— Work instructions —
Answer these questions from the text on language and work below.
1. What two things does the text say are probably very close to one another?
2. What does the text state as its aim?
3. By what was agriculture determined in its specific aspects?

— Exercise text —
Language and Work

Work is a means of self-preservation beyond the primitive experience of survival. Actually, one can apply the word work only from the moment awareness of human self- constitution in practical experiences emerged from these experiences. Awareness of work and the beginnings of language are probably very close to one another.

By work we understand patterns of human activity, not the particulars of one or another form of work. This defines a functional perspective first of all, and allows us to deal with replication of these patterns. Interaction, mutation, growth, spreading, and ending are part of the pattern. For anyone even marginally informed, it is quite clear that work patterns of agriculture are quite different from those of the pre-industrial, industrial, or post-industrial age. Our aim is to examine work patterns of the civilization of literacy in contrast to those of the civilization of illiteracy.

That agriculture was determined, in its specific aspects, by different topography and climatic biological context is quite clear. Nevertheless, the people constituting their identity in experiences of cultivating the land accomplished it in coherent ways, regardless of their geographic location. Their language experience testifies to an identifiable set of concerns, questions, and knowledge which is, despite the fragmented picture of the world, more homogenous than we could expect. If, by contrast, one considers a chip foundry of today's high technology, it becomes clear how chip producers in Silicon Valley and those in Chinese provinces, in Russia, or in a developing country of Eastern Europe, Asia, or Africa share the same language and the same concerns.

— Material provided —
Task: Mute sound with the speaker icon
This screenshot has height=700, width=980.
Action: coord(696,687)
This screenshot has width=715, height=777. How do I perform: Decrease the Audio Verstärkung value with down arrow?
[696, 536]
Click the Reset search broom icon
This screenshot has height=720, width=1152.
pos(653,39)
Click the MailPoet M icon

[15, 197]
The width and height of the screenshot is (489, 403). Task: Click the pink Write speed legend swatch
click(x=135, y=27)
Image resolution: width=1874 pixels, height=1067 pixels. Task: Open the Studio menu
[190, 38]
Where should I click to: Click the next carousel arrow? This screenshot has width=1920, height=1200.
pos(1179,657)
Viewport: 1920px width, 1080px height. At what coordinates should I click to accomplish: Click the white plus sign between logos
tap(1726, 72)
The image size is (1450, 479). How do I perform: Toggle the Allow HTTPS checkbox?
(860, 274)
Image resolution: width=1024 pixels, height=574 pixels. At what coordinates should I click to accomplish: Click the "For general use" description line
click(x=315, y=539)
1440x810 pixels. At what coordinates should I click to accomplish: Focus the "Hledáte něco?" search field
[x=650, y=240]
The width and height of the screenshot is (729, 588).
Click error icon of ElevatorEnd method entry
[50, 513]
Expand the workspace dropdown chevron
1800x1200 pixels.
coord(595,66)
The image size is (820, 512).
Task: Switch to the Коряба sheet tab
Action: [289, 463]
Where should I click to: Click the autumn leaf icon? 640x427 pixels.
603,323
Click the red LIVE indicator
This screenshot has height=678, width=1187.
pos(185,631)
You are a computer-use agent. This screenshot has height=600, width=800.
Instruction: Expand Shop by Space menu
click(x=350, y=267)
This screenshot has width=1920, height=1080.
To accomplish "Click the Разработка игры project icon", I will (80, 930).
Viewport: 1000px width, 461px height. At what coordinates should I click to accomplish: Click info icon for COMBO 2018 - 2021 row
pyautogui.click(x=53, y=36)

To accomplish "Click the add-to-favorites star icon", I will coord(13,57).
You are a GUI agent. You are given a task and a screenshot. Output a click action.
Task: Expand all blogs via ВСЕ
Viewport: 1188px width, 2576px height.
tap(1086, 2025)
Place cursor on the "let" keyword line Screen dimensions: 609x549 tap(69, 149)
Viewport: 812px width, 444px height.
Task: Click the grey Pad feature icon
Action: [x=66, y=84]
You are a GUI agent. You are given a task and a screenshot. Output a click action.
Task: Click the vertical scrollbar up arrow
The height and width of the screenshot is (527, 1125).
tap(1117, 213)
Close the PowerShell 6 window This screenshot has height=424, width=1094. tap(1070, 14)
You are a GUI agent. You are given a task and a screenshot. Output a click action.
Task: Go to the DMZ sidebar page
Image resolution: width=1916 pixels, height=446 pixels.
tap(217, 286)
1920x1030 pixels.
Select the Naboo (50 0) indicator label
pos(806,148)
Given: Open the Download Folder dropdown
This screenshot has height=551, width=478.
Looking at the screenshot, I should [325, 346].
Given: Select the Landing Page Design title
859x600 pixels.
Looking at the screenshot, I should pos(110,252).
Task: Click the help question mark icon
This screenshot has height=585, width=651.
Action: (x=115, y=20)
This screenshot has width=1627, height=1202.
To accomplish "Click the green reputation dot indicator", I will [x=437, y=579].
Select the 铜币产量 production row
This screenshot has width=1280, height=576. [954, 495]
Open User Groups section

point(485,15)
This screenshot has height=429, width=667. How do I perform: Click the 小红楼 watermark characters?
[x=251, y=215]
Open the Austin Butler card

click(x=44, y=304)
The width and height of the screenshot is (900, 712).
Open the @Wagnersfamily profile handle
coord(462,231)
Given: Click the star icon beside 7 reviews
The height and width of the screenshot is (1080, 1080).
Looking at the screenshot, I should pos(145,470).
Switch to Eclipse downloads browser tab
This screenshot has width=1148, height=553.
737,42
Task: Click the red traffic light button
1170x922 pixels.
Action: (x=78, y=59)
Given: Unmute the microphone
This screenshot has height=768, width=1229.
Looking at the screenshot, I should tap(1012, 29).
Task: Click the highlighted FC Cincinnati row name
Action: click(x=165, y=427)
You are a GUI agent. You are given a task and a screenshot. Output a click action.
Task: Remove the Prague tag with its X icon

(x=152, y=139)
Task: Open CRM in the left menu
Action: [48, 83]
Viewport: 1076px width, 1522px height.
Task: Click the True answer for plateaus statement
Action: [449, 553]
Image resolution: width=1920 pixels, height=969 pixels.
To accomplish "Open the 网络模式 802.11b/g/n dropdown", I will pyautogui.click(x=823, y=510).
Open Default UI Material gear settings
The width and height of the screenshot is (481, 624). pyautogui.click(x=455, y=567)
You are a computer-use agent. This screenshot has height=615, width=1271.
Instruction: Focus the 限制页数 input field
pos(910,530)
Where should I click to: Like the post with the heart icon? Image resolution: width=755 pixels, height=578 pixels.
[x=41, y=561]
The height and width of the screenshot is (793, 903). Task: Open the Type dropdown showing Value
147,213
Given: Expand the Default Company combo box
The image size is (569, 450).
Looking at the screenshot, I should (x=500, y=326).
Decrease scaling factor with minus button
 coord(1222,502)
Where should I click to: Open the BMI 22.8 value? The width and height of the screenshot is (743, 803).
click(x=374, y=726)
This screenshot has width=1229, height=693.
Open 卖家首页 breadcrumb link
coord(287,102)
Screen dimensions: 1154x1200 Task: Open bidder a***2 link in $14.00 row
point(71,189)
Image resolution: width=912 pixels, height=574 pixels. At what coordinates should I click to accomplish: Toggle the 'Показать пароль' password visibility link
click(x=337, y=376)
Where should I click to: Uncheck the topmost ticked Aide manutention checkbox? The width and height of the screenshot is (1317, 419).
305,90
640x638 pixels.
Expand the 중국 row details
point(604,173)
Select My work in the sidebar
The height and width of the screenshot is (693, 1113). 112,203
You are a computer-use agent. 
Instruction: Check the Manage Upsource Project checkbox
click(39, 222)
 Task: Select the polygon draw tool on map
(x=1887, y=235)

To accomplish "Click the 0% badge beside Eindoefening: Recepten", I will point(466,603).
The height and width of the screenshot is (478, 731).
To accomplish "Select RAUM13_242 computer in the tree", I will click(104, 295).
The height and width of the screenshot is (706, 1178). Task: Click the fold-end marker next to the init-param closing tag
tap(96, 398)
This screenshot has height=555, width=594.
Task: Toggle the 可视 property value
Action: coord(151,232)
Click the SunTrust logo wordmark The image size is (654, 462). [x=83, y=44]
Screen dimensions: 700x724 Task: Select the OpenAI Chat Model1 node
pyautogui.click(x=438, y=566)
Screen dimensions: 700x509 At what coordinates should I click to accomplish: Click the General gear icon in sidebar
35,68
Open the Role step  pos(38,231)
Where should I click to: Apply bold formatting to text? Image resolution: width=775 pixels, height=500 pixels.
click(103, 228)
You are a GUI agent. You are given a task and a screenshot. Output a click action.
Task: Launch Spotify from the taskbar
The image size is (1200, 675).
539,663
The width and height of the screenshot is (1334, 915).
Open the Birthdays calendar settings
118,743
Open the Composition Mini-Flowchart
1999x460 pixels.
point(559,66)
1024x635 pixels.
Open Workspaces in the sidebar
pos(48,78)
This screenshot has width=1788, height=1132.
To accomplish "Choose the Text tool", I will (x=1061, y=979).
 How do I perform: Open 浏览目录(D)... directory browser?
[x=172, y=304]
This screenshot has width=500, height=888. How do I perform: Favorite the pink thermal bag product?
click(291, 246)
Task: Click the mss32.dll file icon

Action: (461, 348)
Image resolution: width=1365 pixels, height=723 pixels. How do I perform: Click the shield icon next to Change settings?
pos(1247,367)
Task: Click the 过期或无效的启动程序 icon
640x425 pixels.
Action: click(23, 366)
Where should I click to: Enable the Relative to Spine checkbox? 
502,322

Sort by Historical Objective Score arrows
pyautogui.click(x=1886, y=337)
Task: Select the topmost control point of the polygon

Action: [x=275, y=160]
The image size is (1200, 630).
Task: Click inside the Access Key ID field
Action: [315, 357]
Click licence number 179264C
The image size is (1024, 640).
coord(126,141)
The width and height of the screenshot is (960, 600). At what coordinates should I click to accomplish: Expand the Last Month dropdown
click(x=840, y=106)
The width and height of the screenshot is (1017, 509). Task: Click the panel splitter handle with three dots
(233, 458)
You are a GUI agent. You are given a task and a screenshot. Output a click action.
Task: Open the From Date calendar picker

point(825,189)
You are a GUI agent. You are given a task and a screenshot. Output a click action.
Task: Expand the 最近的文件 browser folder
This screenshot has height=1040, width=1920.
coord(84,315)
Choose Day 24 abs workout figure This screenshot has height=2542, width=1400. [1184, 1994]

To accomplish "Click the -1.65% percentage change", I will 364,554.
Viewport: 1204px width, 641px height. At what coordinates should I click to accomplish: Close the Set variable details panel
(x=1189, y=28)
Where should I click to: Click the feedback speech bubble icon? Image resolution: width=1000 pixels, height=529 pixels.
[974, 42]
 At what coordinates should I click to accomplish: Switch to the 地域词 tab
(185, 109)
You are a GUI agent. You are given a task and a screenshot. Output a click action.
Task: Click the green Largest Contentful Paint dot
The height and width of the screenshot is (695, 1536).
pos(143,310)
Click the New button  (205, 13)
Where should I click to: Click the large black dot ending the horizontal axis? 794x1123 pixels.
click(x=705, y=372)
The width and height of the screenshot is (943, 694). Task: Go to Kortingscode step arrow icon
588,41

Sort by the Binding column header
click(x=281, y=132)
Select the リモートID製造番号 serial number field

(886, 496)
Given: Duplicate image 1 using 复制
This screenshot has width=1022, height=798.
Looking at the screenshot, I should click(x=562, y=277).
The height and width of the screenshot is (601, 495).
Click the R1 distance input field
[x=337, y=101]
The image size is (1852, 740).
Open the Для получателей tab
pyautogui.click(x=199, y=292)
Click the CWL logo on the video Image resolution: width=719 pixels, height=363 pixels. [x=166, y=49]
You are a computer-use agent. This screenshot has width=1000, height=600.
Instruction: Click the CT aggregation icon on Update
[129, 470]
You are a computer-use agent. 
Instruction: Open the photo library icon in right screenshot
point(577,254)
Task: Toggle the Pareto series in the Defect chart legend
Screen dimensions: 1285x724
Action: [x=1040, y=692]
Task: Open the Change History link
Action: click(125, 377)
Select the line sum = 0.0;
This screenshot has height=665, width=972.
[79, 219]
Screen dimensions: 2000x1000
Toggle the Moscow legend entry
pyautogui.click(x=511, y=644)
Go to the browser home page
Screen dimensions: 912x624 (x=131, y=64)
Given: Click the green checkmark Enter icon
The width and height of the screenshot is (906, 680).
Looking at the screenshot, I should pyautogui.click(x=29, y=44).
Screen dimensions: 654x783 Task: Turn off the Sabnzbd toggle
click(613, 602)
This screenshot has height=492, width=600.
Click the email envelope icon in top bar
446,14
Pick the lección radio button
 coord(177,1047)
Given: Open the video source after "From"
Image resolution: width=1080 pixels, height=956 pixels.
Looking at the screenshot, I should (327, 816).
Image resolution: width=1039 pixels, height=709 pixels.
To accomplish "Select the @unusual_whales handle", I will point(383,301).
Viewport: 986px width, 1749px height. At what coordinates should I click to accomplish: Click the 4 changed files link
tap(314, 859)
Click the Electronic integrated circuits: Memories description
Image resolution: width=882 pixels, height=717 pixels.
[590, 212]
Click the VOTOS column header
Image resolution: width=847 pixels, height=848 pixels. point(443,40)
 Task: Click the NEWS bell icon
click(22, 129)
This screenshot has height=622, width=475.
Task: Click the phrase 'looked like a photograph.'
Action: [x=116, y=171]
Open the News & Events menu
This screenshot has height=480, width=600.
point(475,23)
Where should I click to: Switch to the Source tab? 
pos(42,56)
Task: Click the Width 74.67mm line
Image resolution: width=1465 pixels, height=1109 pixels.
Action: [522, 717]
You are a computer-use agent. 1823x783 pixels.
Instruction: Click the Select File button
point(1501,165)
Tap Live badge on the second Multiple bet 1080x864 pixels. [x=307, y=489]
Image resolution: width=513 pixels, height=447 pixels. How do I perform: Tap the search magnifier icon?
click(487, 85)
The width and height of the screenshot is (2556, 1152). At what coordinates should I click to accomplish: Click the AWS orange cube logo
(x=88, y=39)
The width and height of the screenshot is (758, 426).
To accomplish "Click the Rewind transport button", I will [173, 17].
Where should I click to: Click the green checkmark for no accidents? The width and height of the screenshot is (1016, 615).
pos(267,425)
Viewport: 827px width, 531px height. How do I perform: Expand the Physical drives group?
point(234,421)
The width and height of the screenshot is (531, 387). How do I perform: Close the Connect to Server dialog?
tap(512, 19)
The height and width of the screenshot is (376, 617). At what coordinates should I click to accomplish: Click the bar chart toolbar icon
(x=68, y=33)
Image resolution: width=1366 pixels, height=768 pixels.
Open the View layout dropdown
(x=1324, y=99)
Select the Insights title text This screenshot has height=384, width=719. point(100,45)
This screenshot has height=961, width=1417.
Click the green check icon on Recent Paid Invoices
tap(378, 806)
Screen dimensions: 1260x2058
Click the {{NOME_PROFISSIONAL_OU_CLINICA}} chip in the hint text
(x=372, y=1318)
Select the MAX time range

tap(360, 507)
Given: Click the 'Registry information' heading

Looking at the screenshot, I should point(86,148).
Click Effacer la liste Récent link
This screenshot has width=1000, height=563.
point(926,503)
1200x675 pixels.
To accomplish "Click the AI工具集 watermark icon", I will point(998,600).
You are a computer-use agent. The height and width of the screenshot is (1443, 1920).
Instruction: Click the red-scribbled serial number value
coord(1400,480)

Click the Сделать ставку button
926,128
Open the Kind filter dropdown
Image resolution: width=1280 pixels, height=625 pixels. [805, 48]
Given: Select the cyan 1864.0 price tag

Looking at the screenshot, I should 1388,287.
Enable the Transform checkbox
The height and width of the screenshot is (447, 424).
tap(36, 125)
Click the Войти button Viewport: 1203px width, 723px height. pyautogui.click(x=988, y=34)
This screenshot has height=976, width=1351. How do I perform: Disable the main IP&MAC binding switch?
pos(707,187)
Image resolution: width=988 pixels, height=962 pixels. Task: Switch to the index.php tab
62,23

— Task result —
1. Awareness of work and the beginnings of language.
2. To examine work patterns of the civilization of literacy in contrast to those of the civilization of illiteracy.
3. By different topography and climatic biological context.